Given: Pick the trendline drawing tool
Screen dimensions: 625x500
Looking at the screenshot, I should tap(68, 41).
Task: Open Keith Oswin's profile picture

* * * * *

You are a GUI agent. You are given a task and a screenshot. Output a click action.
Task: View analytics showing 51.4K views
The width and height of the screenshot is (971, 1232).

* * * * *

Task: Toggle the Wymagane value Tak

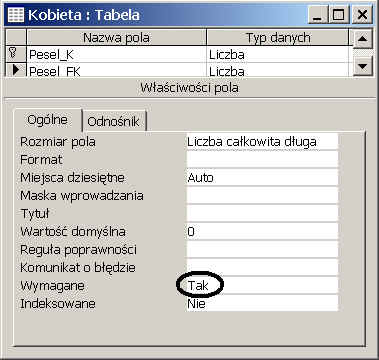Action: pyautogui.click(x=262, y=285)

* * * * *

Brief ▸
For the lines above, output exactly those from the line containing "Task: View analytics showing 51.4K views" through the line containing "The width and", and skip the others.

Result for this exercise ▸
Task: View analytics showing 51.4K views
The width and height of the screenshot is (971, 1232).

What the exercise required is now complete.